- [Wybrany fragment]:
%%

Menu

KATARZYNA DOWBOR Trening czyni mistrza

Nic tak nie podnosi wartości zawodowej, jak doświadczenie –mówi Katarzyna Dowbor, znana dziennikarka i prezenterka telewizyjna. Z wykształcenia jest pedagogiem, obecnie wykłada na Wydziale Dziennikarstwa UW. Prowadzi także w Polsacie program „Nasz nowy dom”.

Rozmawia IZABELLA JARSKA

Jak pedagog z wykształcenia trafił do radia?

– Do radia trafiłam dzięki śpiewaniu. W moich uniwersyteckich czasach bardzo modne były muzyczne zespoły studenckie i ja śpiewałam w takim zespole. Jedna z naszych piosenek została profesjonalnie nagrana w toruńskim radio i pomyślałam, że postaram się, aby trafiła także do ogólnopolskiej rozgłośni, czyli radiowej Trójki. Zaniosłam do studia taśmę z nagraniami i tam stwierdzono, że mam ładną barwę głosu. Zaproponowano mi współpracę, a że byłam ambitna i ciekawa nowych wyzwań, propozycję przyjęłam.

%%

- [Fragment danych]:
%%

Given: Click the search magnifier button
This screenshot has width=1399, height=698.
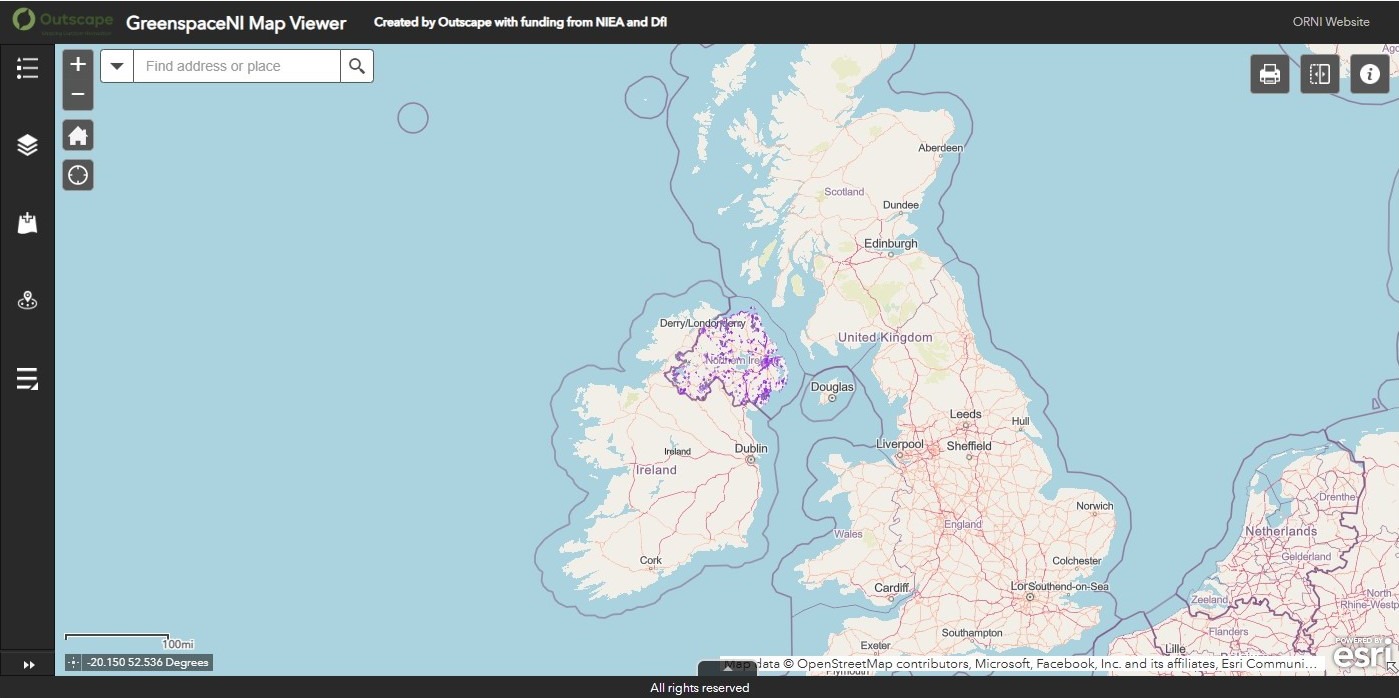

%%
%%

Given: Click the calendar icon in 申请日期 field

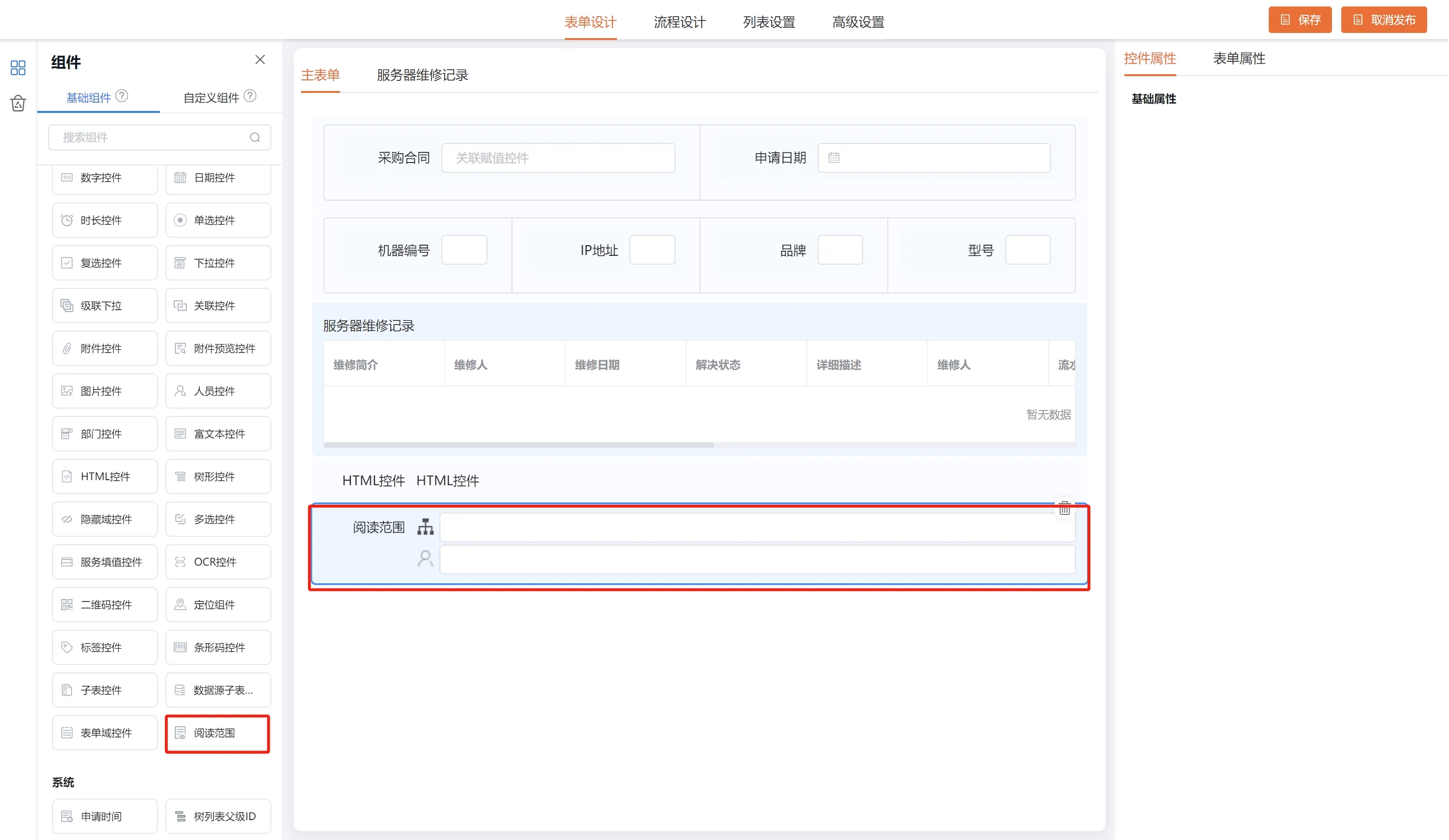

%%

- [Zadanie]: Kontynuuj wywiad z Katarzyną Dowbor, zaczynając zaraz po jego ostatnim zdaniu.

- [Odpowiedź]:
Jednak porzuciła Pani radio dla telewizji…

– Tak, ale stało się to w zasadzie przez przypadek. W radio pojawiła się któregoś dnia ekipa telewizyjna, zrobiono ze mną „przebitkę” i okazało się, że kamera mnie lubi. Złożono mi zatem propozycję pracy i tak trafiłam do telewizji. To były inne czasy, nie było wtedy castingów.

Odnoszę jednak wrażenie, że telewizja jest mniej łaskawym miejscem pracy dla dojrzałych kobiet niż inne media. Nie dotyczy to natomiast dojrzałych mężczyzn, którzy mogą na wizji prezentować siwiznę i nikt im nie ma tego za złe.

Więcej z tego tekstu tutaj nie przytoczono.